Give back exactly the lines of the data below, starting with the line that has "Given: Focus the empty 预期开始(秒) input box" and going on through the line that has "Sort files by".

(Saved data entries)
Segment Open
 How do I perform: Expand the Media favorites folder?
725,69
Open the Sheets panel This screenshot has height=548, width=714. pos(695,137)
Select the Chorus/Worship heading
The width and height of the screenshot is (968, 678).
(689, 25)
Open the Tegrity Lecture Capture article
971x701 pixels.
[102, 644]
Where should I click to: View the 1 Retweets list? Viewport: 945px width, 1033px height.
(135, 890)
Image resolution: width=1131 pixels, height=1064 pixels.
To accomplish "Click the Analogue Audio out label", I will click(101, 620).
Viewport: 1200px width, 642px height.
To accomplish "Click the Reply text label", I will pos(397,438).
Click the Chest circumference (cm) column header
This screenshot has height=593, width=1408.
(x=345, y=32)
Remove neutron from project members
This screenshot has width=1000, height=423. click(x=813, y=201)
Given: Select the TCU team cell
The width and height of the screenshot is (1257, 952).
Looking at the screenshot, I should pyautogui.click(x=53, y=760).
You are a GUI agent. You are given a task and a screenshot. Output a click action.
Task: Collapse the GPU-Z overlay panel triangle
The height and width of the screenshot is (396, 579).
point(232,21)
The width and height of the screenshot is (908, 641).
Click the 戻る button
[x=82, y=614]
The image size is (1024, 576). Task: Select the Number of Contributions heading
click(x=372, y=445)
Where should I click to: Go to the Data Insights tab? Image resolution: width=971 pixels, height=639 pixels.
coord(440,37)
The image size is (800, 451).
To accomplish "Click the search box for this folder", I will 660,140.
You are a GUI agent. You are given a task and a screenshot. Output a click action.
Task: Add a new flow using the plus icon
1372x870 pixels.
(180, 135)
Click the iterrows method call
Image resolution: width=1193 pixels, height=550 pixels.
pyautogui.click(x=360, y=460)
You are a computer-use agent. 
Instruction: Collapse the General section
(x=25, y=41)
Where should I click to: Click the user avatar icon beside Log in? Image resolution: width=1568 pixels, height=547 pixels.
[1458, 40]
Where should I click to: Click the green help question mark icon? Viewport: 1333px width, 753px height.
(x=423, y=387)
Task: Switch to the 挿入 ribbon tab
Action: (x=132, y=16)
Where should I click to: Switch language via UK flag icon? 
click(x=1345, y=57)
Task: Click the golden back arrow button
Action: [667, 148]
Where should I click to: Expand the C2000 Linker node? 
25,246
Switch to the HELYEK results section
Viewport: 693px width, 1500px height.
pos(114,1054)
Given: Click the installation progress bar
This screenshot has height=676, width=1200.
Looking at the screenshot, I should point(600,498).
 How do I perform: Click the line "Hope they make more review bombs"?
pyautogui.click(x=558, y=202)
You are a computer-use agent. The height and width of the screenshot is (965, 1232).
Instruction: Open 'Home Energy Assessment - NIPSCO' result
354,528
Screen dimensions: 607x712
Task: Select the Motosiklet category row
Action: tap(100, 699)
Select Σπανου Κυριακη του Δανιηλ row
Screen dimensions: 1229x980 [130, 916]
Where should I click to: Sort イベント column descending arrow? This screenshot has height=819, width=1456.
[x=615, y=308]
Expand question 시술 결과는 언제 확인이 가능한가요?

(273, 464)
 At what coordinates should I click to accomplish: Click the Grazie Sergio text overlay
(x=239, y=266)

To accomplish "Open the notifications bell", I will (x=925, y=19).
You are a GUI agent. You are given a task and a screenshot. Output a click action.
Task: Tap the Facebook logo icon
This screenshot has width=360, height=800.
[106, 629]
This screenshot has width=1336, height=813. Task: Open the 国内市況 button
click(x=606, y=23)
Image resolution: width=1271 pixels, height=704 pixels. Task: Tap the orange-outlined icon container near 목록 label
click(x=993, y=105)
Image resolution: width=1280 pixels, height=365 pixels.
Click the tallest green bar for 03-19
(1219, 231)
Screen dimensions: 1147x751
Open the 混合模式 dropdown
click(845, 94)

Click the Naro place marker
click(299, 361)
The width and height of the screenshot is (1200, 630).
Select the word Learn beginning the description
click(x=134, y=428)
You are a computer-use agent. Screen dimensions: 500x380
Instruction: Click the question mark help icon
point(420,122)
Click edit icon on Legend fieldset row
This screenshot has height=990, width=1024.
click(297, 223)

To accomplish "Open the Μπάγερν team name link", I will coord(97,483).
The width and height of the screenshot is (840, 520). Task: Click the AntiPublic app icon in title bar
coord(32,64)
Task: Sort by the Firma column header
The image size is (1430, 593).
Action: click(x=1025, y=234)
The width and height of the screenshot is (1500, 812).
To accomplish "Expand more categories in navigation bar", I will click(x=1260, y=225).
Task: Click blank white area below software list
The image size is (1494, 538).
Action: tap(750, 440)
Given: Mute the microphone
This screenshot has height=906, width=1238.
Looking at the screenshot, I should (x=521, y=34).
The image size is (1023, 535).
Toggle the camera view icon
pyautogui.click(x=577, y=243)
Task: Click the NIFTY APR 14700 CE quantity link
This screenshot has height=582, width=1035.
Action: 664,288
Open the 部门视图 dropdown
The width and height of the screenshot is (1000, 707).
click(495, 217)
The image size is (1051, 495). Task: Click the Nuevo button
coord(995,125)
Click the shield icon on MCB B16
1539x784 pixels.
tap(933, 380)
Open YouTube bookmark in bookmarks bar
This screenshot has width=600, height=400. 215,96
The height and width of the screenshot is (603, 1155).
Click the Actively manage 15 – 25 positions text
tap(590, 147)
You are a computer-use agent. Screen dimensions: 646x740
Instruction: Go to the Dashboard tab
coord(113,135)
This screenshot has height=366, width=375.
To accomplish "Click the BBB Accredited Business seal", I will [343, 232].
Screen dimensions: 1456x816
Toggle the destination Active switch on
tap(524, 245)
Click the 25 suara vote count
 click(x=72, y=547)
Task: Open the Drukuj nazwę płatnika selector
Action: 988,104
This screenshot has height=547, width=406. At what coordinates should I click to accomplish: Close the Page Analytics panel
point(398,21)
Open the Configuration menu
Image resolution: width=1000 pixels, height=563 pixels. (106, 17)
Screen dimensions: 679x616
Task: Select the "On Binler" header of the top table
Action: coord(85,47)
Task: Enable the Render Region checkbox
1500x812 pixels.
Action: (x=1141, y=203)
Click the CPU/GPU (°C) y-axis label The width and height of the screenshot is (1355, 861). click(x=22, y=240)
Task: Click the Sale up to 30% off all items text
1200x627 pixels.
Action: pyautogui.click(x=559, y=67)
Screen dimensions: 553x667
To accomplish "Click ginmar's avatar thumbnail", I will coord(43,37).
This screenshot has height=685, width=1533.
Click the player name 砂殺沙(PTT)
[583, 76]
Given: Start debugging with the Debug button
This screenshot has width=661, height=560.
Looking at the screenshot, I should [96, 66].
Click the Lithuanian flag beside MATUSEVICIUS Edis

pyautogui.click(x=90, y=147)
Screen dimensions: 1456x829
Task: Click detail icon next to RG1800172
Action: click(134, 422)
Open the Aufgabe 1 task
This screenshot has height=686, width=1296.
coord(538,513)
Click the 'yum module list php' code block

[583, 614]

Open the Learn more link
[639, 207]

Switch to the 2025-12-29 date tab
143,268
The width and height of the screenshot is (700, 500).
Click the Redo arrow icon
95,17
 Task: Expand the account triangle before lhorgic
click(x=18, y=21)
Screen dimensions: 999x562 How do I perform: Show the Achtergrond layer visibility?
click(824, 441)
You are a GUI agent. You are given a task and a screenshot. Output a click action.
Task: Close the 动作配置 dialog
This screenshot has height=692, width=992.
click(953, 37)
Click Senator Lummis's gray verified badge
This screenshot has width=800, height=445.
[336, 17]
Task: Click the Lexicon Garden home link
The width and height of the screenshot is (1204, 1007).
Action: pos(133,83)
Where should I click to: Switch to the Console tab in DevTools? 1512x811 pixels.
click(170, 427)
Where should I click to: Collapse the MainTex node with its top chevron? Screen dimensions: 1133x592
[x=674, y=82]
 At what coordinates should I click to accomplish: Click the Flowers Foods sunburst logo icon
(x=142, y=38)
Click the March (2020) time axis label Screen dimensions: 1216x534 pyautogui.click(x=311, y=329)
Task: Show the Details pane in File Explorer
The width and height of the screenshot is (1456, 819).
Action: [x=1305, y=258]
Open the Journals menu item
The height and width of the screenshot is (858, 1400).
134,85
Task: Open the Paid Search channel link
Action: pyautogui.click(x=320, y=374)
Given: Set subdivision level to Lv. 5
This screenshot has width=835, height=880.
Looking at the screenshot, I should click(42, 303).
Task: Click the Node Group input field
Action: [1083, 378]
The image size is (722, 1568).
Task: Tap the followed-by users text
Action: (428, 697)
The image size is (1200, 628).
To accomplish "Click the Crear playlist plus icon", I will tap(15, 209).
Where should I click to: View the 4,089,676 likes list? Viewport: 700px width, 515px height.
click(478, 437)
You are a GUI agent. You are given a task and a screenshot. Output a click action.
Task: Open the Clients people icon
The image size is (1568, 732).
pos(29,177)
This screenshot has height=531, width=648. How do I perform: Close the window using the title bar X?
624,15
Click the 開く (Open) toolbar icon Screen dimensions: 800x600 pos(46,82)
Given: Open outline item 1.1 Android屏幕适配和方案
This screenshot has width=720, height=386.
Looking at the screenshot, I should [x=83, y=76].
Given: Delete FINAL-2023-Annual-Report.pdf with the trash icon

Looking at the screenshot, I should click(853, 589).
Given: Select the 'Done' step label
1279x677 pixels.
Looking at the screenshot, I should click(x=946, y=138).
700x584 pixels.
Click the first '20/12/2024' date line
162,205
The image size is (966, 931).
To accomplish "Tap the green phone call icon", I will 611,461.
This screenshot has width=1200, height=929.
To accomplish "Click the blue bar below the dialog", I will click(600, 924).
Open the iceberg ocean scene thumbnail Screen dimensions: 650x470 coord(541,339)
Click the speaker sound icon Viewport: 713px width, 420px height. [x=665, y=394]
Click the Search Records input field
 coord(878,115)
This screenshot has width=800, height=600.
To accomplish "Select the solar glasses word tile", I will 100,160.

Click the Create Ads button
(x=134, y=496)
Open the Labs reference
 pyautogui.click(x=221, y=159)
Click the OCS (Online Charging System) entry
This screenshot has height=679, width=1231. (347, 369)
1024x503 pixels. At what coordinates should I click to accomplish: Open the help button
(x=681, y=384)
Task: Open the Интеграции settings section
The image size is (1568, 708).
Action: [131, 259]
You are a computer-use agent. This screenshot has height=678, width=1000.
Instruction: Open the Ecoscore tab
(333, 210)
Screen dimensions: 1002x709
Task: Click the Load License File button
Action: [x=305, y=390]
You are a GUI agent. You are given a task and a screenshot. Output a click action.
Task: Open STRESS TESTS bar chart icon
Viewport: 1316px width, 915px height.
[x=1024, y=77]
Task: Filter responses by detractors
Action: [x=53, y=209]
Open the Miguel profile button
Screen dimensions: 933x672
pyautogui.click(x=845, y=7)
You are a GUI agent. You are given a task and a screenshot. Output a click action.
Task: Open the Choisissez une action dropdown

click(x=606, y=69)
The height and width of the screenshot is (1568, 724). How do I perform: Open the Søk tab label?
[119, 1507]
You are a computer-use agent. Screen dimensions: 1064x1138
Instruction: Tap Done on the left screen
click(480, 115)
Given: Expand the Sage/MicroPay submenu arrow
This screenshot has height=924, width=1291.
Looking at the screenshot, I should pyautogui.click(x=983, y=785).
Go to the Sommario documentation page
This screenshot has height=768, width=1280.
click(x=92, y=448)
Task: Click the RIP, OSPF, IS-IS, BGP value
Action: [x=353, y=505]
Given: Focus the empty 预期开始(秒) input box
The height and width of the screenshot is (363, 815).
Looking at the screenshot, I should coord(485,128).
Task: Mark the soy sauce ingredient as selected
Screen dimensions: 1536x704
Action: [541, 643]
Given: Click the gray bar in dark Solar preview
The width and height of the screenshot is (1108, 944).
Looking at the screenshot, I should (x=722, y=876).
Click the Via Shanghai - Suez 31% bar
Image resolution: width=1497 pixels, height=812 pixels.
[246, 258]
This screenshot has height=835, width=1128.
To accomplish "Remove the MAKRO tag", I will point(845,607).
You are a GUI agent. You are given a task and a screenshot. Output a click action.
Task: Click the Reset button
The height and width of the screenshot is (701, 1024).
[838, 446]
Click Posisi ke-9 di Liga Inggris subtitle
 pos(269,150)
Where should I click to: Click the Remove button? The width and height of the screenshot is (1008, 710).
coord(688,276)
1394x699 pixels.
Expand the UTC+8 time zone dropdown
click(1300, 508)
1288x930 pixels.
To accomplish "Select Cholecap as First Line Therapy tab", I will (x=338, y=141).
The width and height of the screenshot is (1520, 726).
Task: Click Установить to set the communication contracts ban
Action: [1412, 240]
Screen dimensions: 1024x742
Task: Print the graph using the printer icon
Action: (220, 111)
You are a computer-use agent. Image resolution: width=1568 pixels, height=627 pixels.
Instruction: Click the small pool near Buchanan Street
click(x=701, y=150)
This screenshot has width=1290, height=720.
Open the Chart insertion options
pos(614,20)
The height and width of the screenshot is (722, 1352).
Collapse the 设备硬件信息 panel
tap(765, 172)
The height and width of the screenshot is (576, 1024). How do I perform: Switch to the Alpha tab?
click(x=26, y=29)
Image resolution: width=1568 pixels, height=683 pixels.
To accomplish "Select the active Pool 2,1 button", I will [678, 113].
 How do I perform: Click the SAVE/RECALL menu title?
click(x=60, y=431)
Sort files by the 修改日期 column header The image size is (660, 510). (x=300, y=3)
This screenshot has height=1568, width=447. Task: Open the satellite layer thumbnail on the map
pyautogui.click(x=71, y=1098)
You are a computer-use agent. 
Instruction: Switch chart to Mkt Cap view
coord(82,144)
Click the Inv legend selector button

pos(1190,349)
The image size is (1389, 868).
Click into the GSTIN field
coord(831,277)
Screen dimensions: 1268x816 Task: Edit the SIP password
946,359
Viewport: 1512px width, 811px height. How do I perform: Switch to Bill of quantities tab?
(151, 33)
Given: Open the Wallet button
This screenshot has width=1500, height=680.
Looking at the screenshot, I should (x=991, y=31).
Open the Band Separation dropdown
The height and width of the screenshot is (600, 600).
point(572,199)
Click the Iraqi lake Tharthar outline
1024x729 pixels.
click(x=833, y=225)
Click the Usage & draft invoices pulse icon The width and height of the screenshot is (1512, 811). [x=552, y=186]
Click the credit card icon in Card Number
Segment Closed
## EXPECTED ANSWER
Given: Focus the empty 预期开始(秒) input box
The height and width of the screenshot is (363, 815).
Looking at the screenshot, I should coord(485,128).
Task: Mark the soy sauce ingredient as selected
Screen dimensions: 1536x704
Action: [541, 643]
Given: Click the gray bar in dark Solar preview
The width and height of the screenshot is (1108, 944).
Looking at the screenshot, I should (x=722, y=876).
Click the Via Shanghai - Suez 31% bar
Image resolution: width=1497 pixels, height=812 pixels.
[246, 258]
This screenshot has height=835, width=1128.
To accomplish "Remove the MAKRO tag", I will point(845,607).
You are a GUI agent. You are given a task and a screenshot. Output a click action.
Task: Click the Reset button
The height and width of the screenshot is (701, 1024).
[838, 446]
Click Posisi ke-9 di Liga Inggris subtitle
 pos(269,150)
Where should I click to: Click the Remove button? The width and height of the screenshot is (1008, 710).
coord(688,276)
1394x699 pixels.
Expand the UTC+8 time zone dropdown
click(1300, 508)
1288x930 pixels.
To accomplish "Select Cholecap as First Line Therapy tab", I will (x=338, y=141).
The width and height of the screenshot is (1520, 726).
Task: Click Установить to set the communication contracts ban
Action: [1412, 240]
Screen dimensions: 1024x742
Task: Print the graph using the printer icon
Action: (220, 111)
You are a computer-use agent. Image resolution: width=1568 pixels, height=627 pixels.
Instruction: Click the small pool near Buchanan Street
click(x=701, y=150)
This screenshot has width=1290, height=720.
Open the Chart insertion options
pos(614,20)
The height and width of the screenshot is (722, 1352).
Collapse the 设备硬件信息 panel
tap(765, 172)
The height and width of the screenshot is (576, 1024). How do I perform: Switch to the Alpha tab?
click(x=26, y=29)
Image resolution: width=1568 pixels, height=683 pixels.
To accomplish "Select the active Pool 2,1 button", I will [678, 113].
 How do I perform: Click the SAVE/RECALL menu title?
click(x=60, y=431)
Sort files by the 修改日期 column header The image size is (660, 510). (x=300, y=3)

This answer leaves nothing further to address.